• **Problem to work on**
Repeat the lines exactly, starting with the line that contains "Task: Close the game history panel" and continuing through the end of the lines below. Leave the pictures out of the answer.
○ ○ ○ ○ ○ ○ ○
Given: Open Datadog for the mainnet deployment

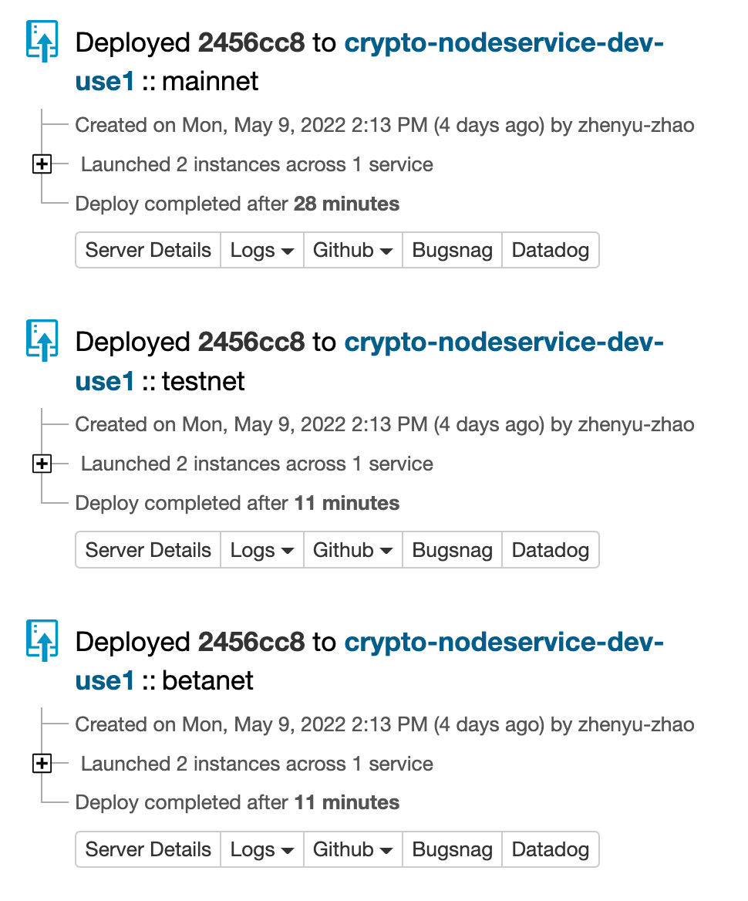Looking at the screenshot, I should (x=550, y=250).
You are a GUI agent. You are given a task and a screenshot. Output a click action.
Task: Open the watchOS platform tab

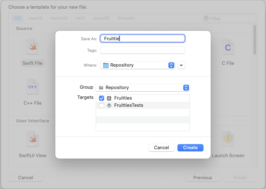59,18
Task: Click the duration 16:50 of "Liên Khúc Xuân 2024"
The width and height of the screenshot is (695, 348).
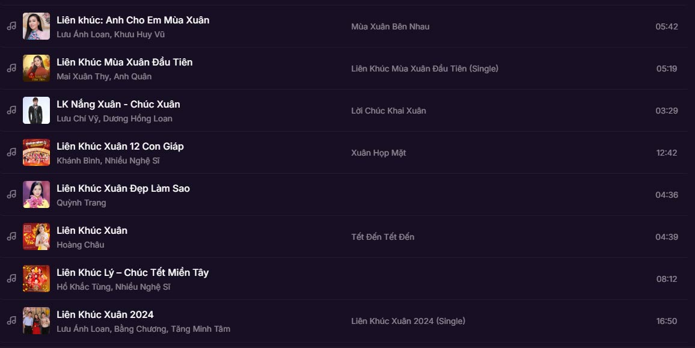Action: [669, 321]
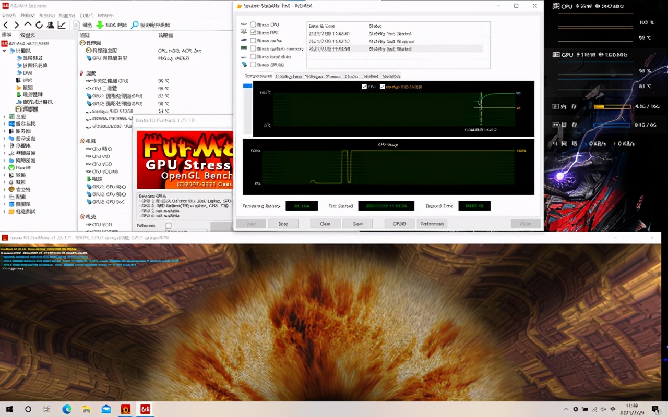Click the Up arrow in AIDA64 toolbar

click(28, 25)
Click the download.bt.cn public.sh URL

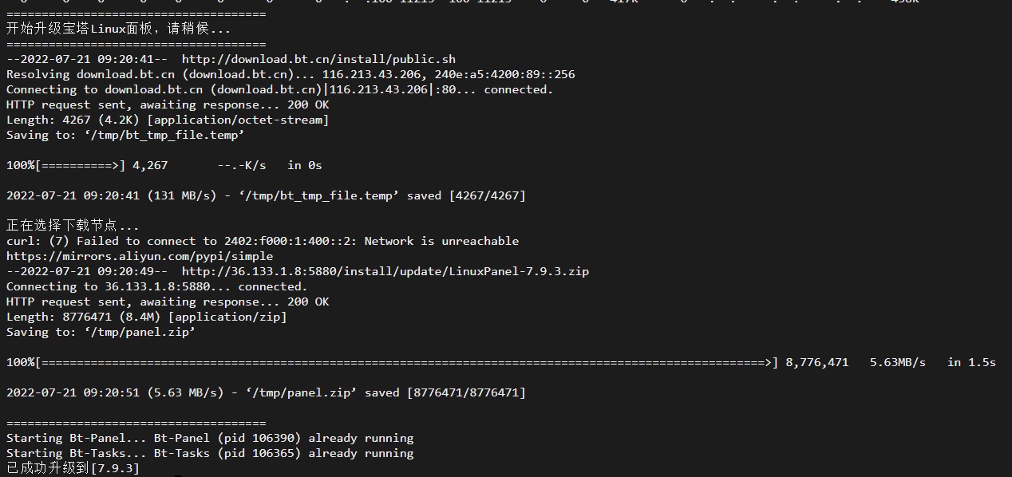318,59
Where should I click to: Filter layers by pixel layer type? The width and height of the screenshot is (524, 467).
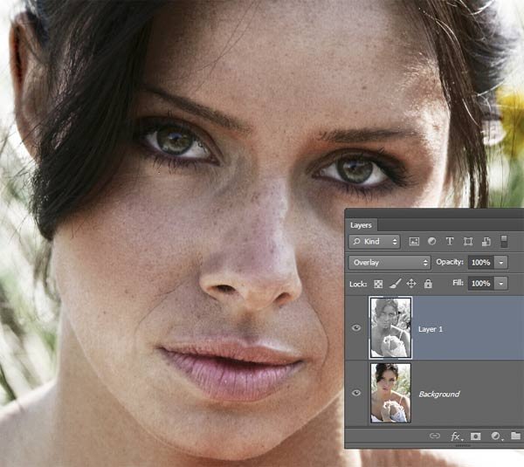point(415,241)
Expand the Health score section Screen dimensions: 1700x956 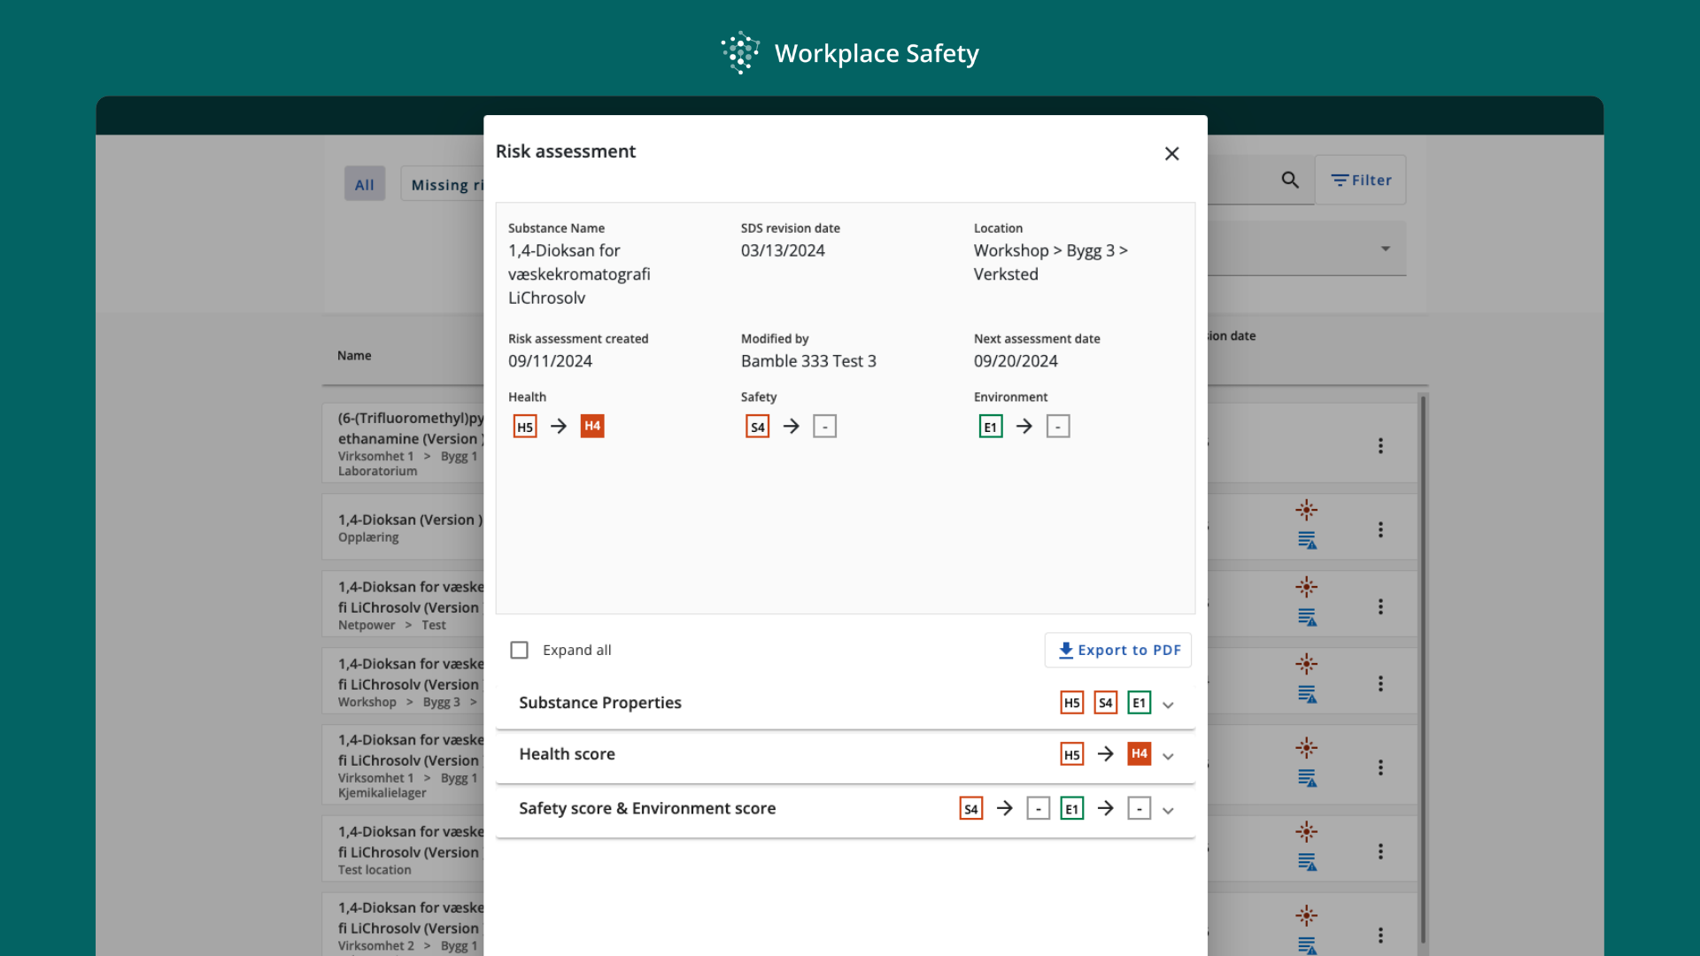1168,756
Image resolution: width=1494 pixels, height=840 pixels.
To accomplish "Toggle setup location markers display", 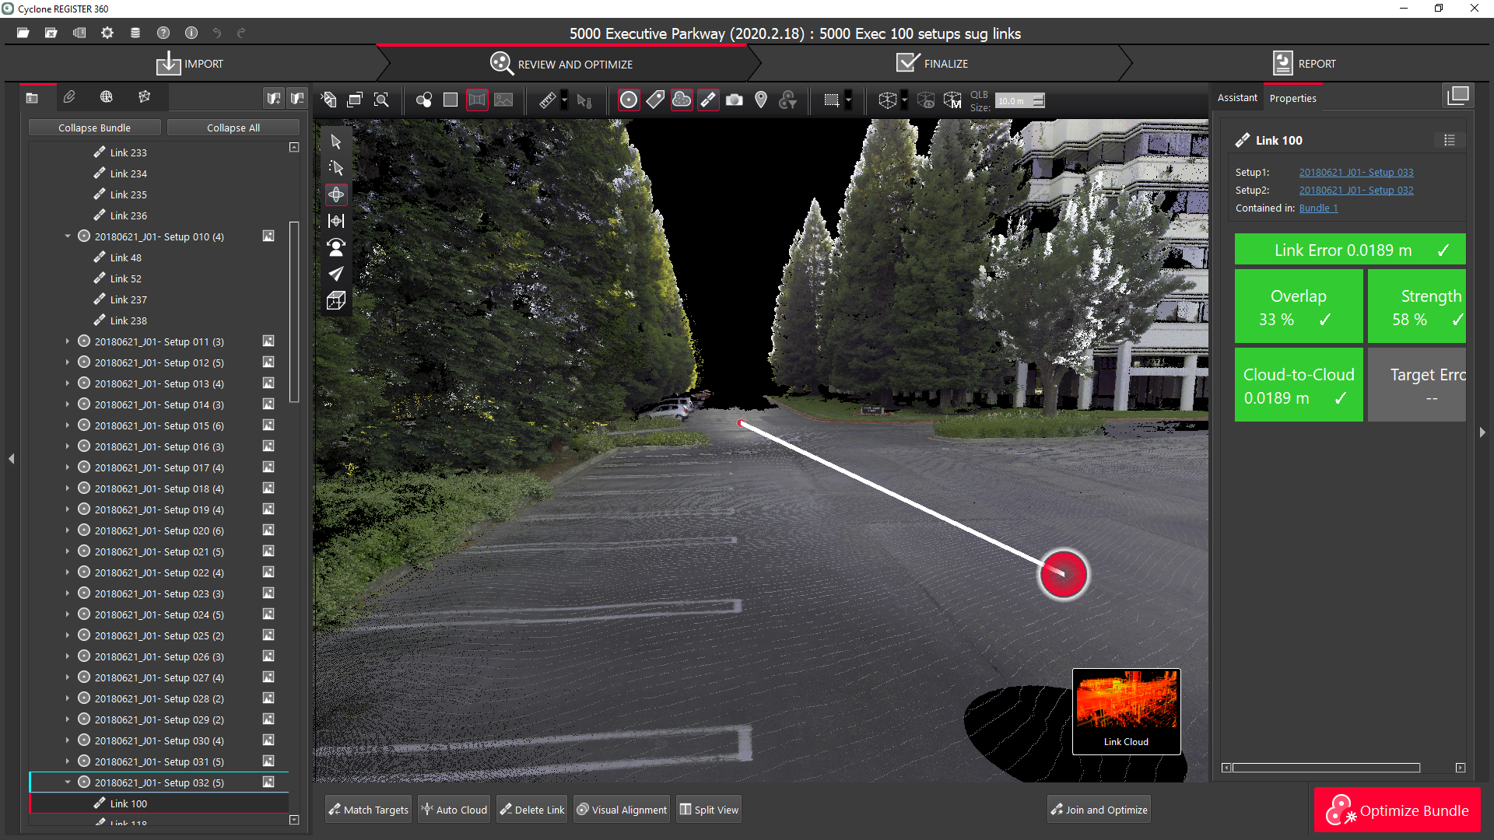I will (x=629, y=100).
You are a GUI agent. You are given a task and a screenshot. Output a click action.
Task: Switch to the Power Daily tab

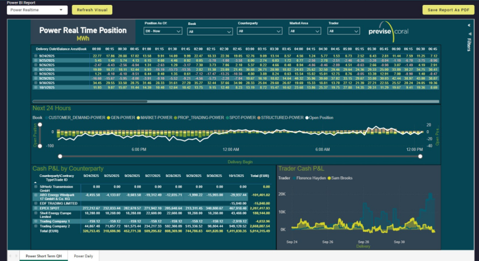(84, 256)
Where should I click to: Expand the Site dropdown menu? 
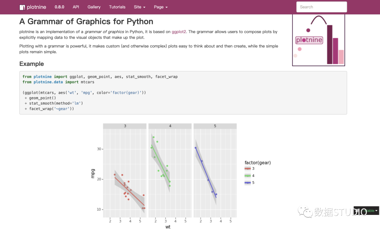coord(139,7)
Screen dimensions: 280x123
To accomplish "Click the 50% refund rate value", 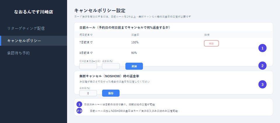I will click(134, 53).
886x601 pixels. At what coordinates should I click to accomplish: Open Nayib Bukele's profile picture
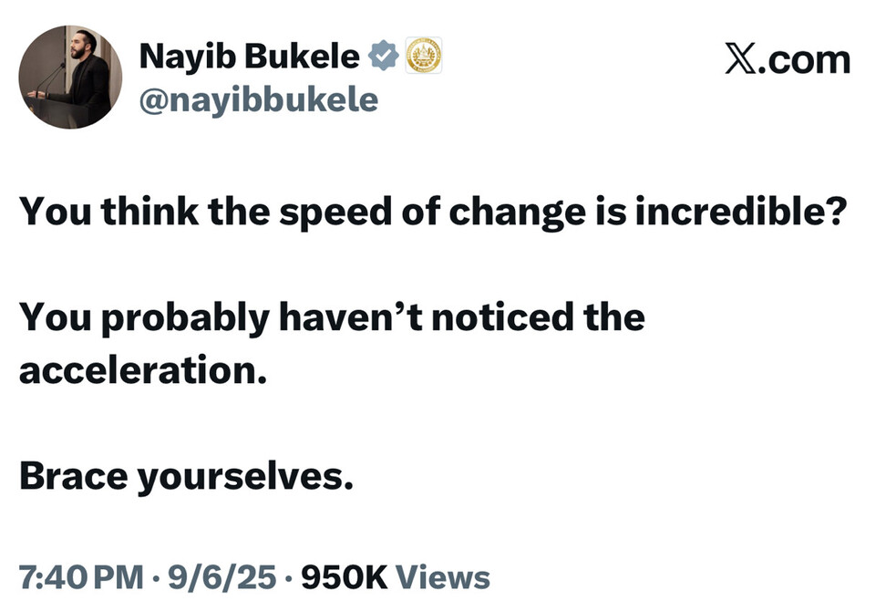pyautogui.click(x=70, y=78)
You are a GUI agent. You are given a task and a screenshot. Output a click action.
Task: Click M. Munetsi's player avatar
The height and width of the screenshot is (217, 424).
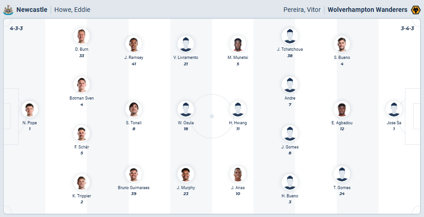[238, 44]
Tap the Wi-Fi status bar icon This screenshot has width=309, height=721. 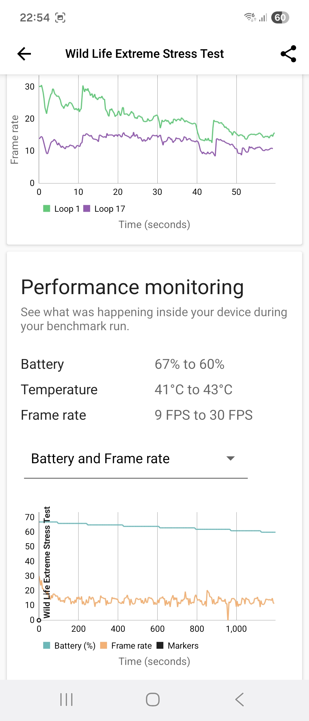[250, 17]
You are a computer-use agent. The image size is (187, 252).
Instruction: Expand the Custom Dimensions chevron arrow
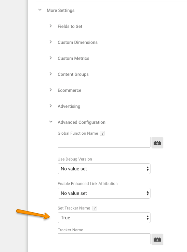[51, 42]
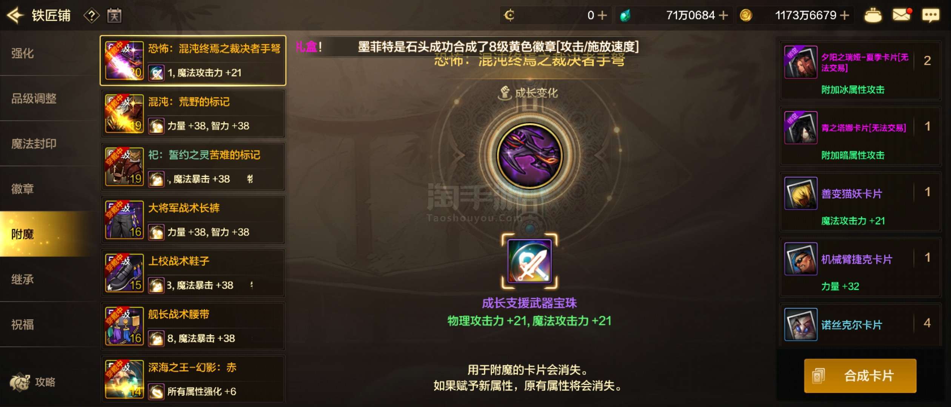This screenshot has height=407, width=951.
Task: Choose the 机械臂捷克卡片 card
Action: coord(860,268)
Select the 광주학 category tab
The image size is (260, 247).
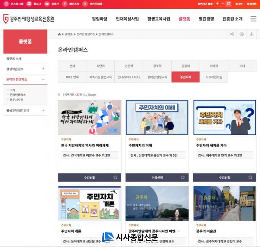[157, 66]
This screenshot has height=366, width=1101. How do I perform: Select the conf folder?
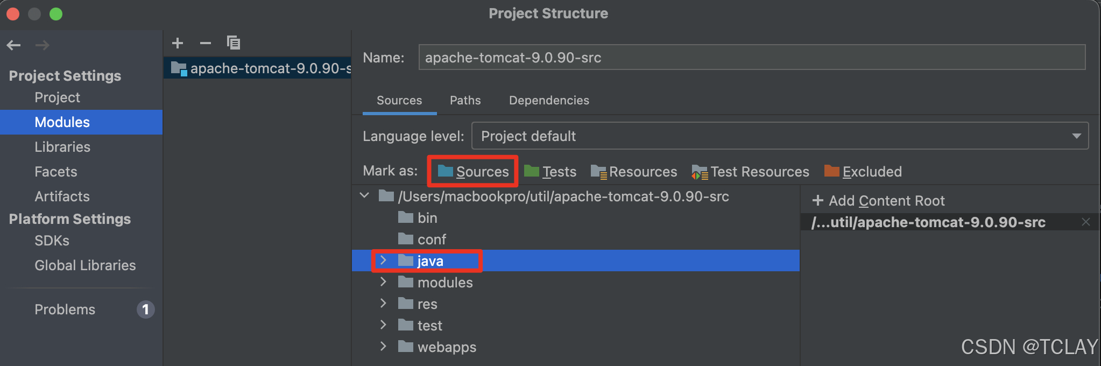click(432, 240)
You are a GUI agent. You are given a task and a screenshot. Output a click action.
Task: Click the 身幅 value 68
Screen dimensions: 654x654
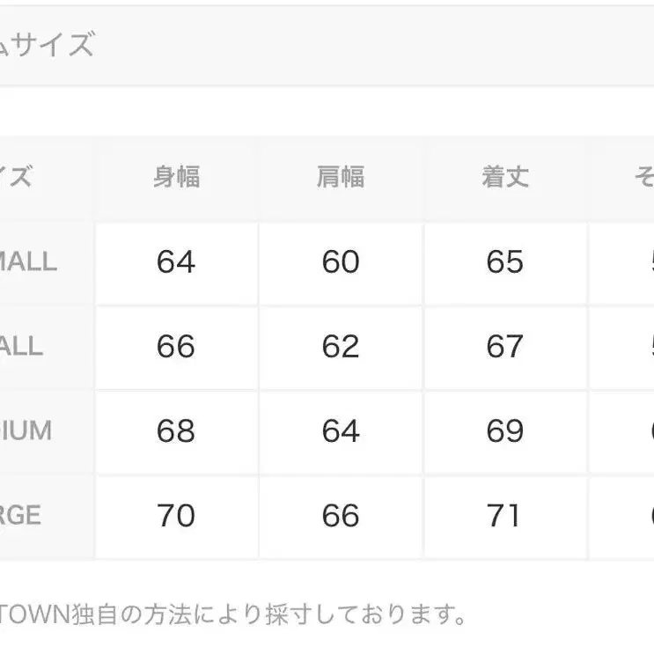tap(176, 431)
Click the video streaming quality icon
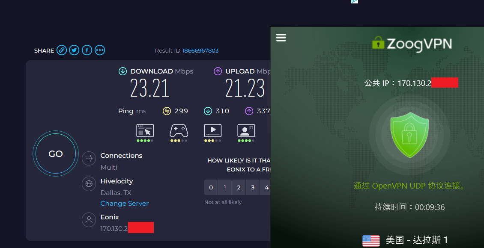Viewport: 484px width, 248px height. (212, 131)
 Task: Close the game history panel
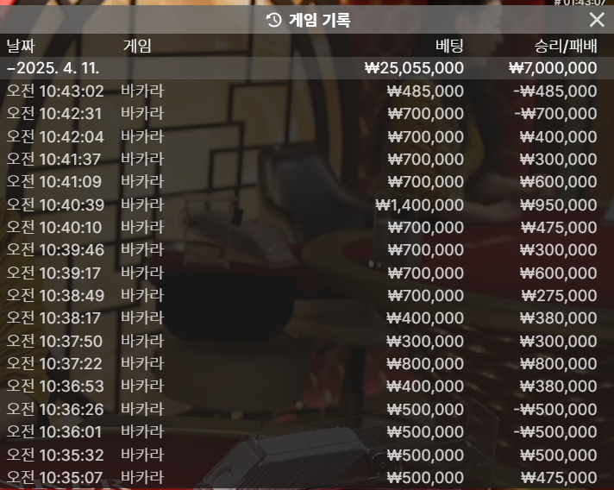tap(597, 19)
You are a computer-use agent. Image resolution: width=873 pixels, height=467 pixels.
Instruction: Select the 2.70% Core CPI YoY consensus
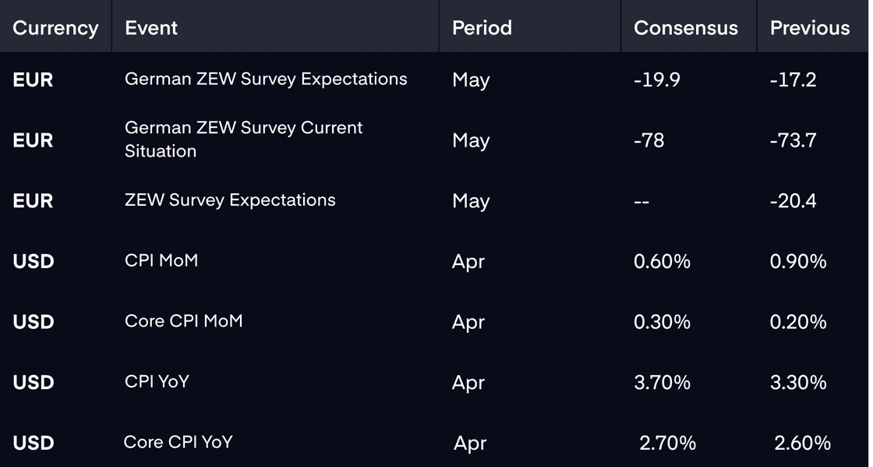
○ ○ ○ ○ ○ ○ ○
• **Answer to the problem**
 Task: Close the game history panel
tap(597, 19)
You are a computer-use agent. Image resolution: width=873 pixels, height=467 pixels.
Instruction: Select the 2.70% Core CPI YoY consensus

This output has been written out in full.